J. E. Millais, Princess Elizabeth in Prison at St. James', 1879. This work was apparently painted in Millais's studio, with the cabinet to the left of the fireplace in the background.

Joseph Parkin Mayall himself photographed John Everett Millais in his studio, as Millais had already achieved considerable fame by the time of the publication of Artists at Home. The installment featuring the portrait of Millais was published in April 1884, but the date that Mayall actually took the photograph is unknown because he did not copyright the image until 1896, the year that Millais died. It is possible that a rising interest in the artist after his death convinced Mayall to finally secure the copyright. The pictured studio is located at No. 2 Palace Gate in Kensington, where Millais lived with his wife and children from 1876 until his death. In the photograph Millais sits in his studio, although it appears more like a sitting room than a workspace; this was the largest room in the house, occupying an entire wing.[1]

Millais reclines comfortably in a luxurious armchair, with his legs crossed casually. Although his gaze meets the viewer’s, his body language suggests that his mind is still occupied by the newspaper grasped lightly in his hands. This pose creates the impression that the viewer has walked in unexpectedly on Millais, who was performing his daily routine. Despite the apparent spontaneity of the picture, the portrait was carefully composed; Millais occupies the center of the frame and draws the viewer’s gaze to the large fireplace. An empty chair immediately in front of the viewer, identical to the one in which Millais reclines, invites the viewer not only to join Millais in his home but to do so as an equal. Millais’s chair is turned towards his hand-carved marble fireplace, although no fire is lit; this association with the hearth is likely meant to remind viewers that they are receiving a glimpse into Millais’s life at home. Millais’s status as an artist is not emphasized in this image: the only indication of his profession is the stack of frames leaning against the back corner of the room.

As the Victorian public would already have been familiar with Millais’s popular paintings, there was no need to include them in the portrait. And even without a display of his works, Millais’s status as an artist is apparent in the thoughtful layout and composition of his studio. His collection of Oriental ceramic vases lines the top of his intricately carved chest and marble mantelpiece, identifing Millais as a man of aesthetic tastes. The Oriental rug resting on top of the patterned carpet beneath Millais’s highly polished shoes further emphasizes his worldliness. These features not only attest to Millais’s understanding of contemporary trends in interior design, but also allude to the aestheticist style of Millais’s works during his later career.

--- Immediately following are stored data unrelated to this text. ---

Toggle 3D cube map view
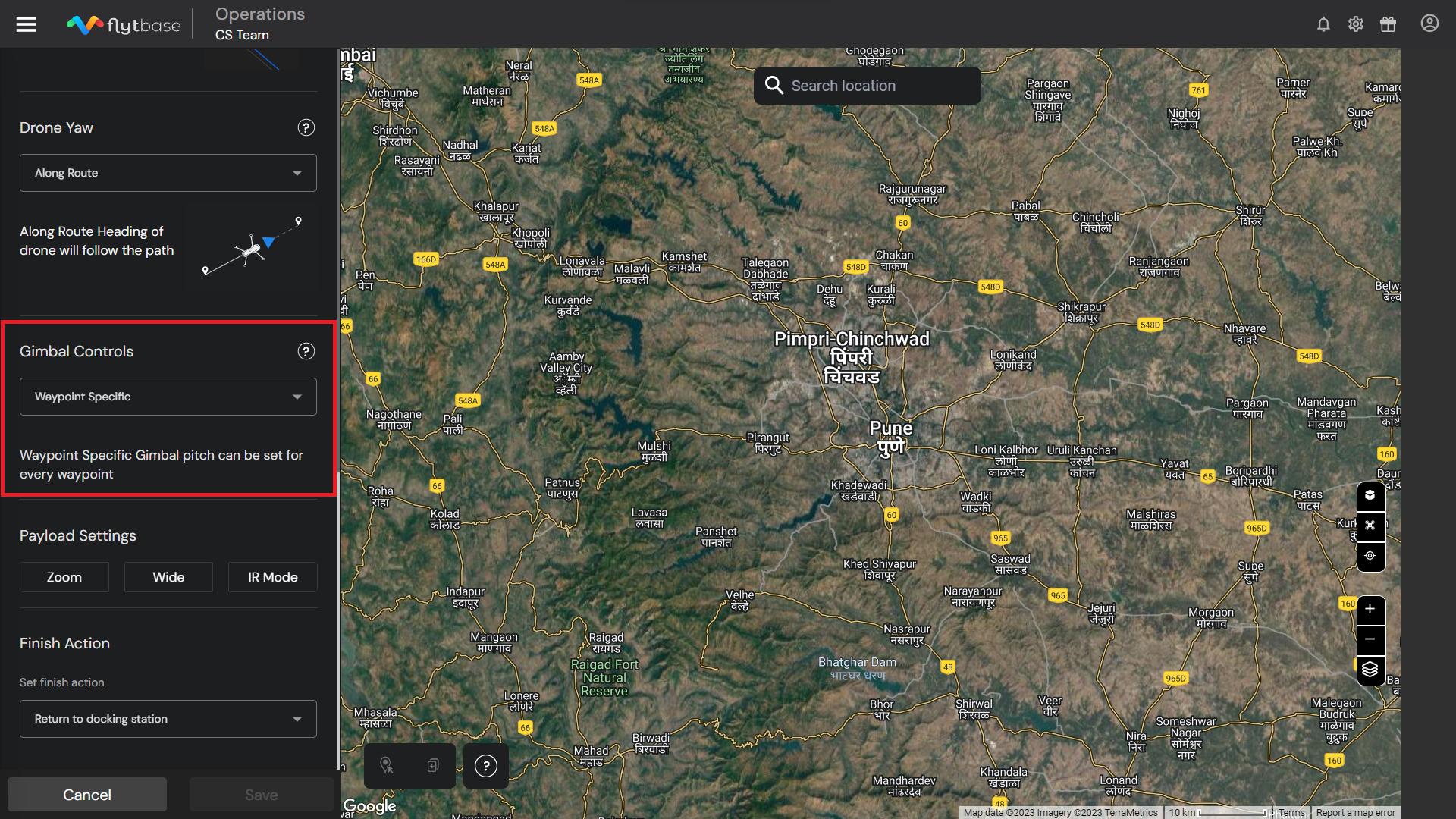 coord(1370,496)
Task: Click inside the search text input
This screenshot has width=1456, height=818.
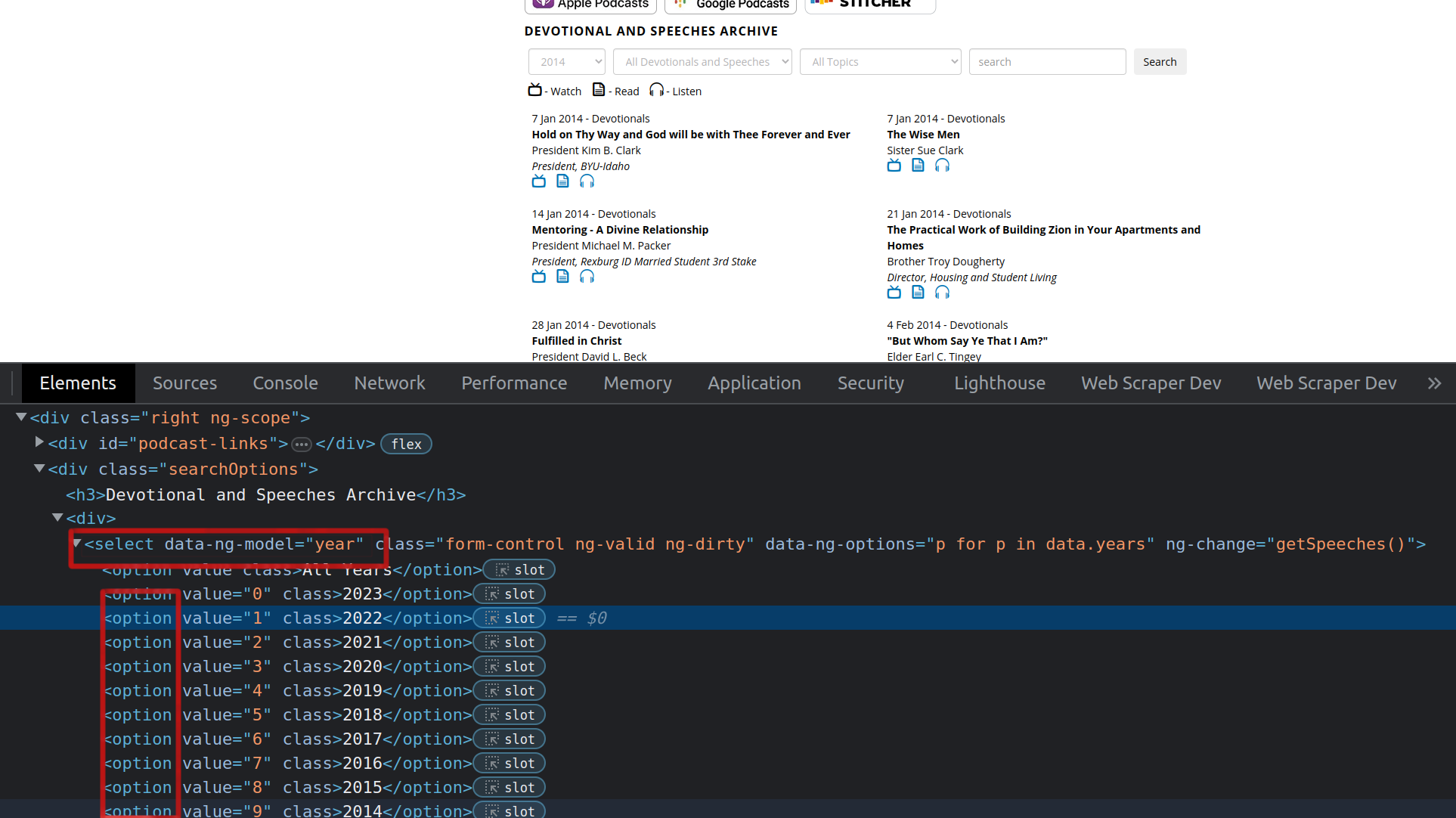Action: tap(1046, 61)
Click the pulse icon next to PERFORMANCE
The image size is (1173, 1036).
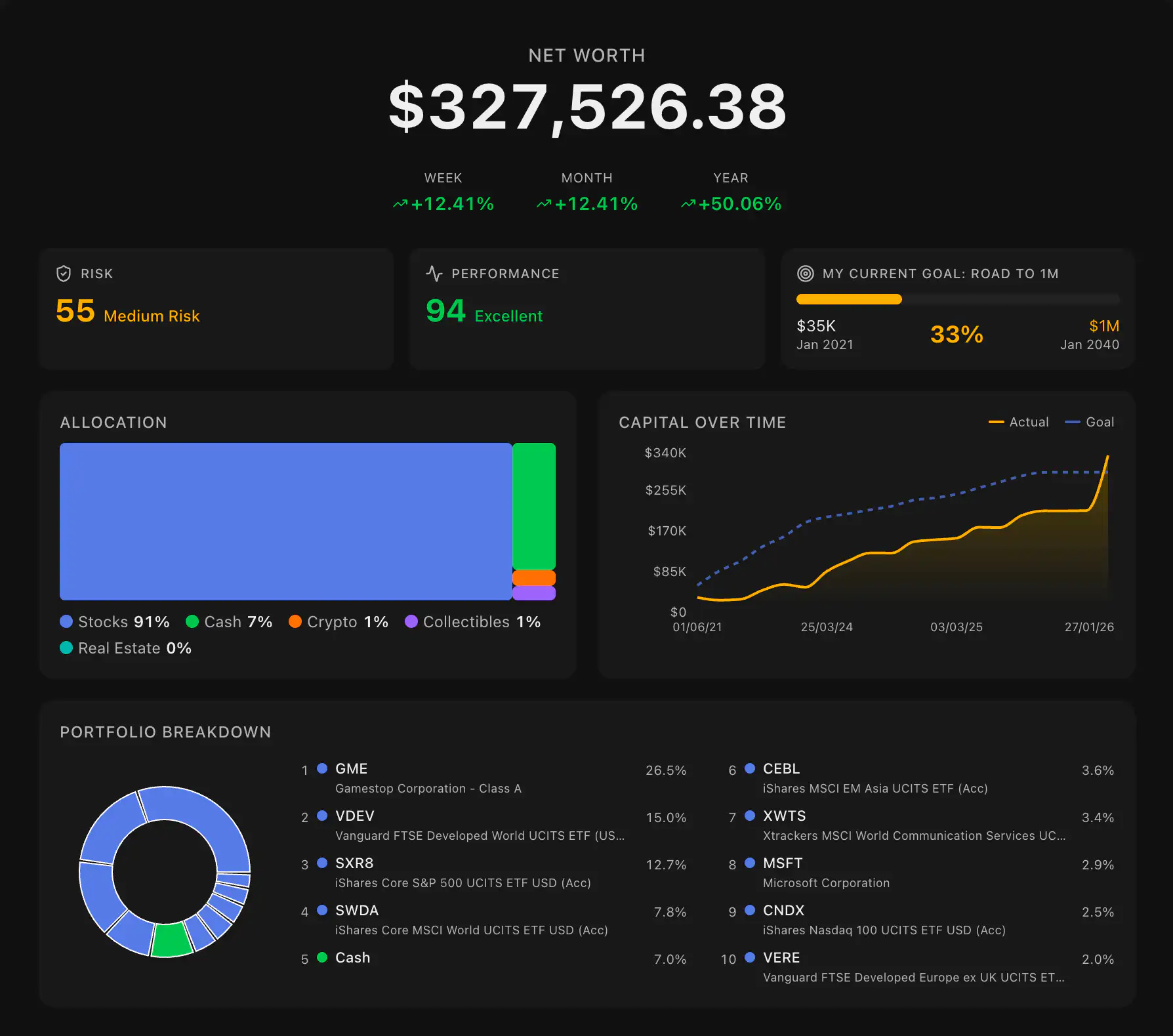pos(434,274)
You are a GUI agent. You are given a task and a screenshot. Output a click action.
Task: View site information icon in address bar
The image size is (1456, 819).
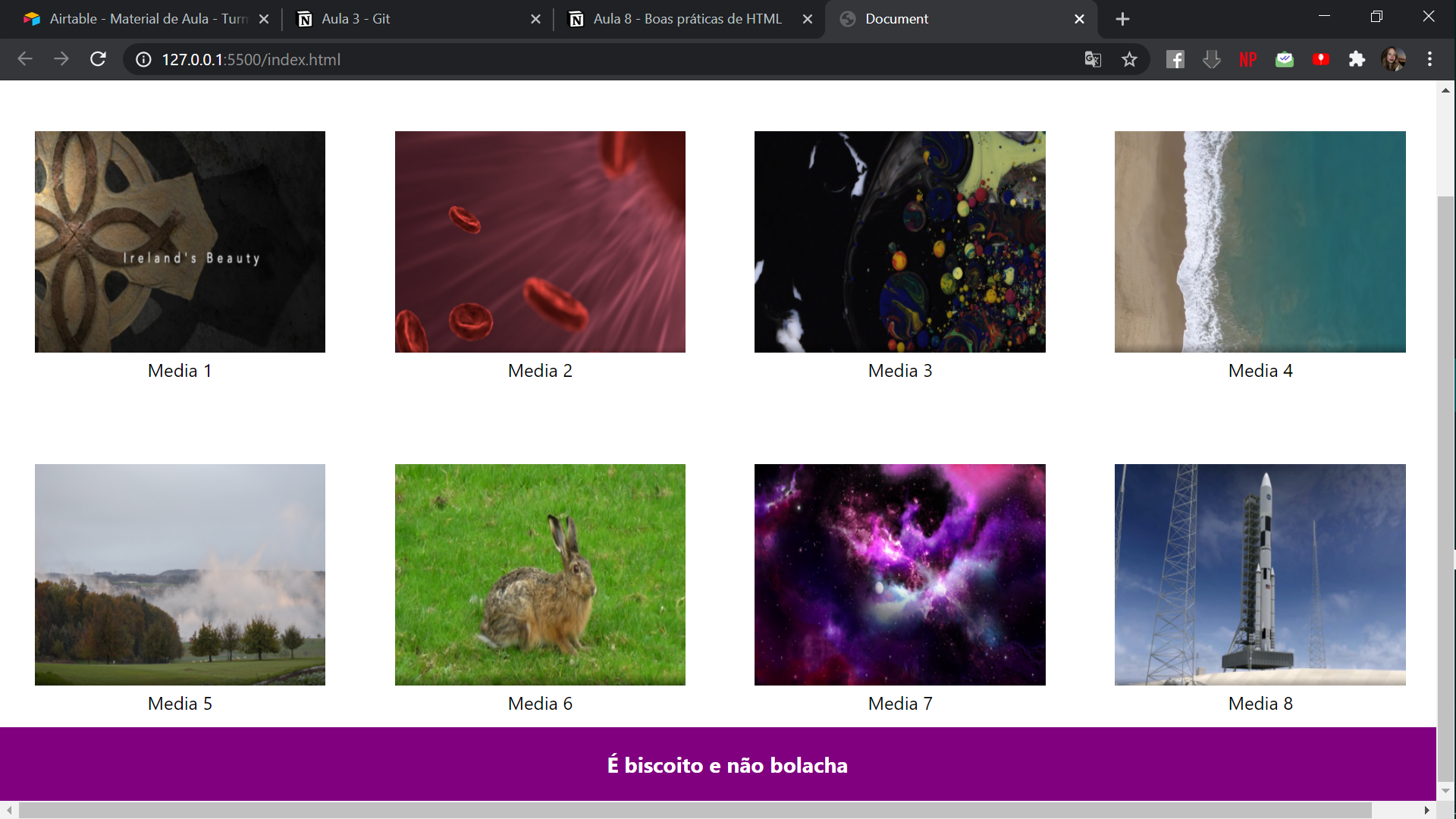pyautogui.click(x=143, y=59)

Portrait of Lady Campbell, née Nina Lehmann (1884), for example, includes a blue porcelain vase that is strikingly similar to the one on the far left of his carved oak cabinet, which once belonged to Charles I.[2] This association reinforces the connection between the style of an artist’s home and the style of his works, and subtly implies that we are looking not only at Millais’s studio, but also at a window into his personality and style. 

-Jenifer Norwalk

[1] "Palace Gate." British History Online. Accessed October 13, 2016. 

[2] Cosmo Monkhouse, “Some English Artists, and Their Studios,” The Century Magazine, August 1882, 559, accessed October 26, 2016, The distinguished provenance of the cabinet may have inspired Millais to use it in the background of his popular historical painting Princess Elizabeth in Prison at St. James's of 1879. In what Charlotte Gere describes as a self-fulfilling prophecy, the cabinet is now at Hatfield House in Herfortshire, the Jacobean stately home on the site of the childhood home of Elizabeth I. Gere, Artistic Circles: Design & Decoration in the Aesthetic Movement (London: V&A Pubishing, 2010), p. 22.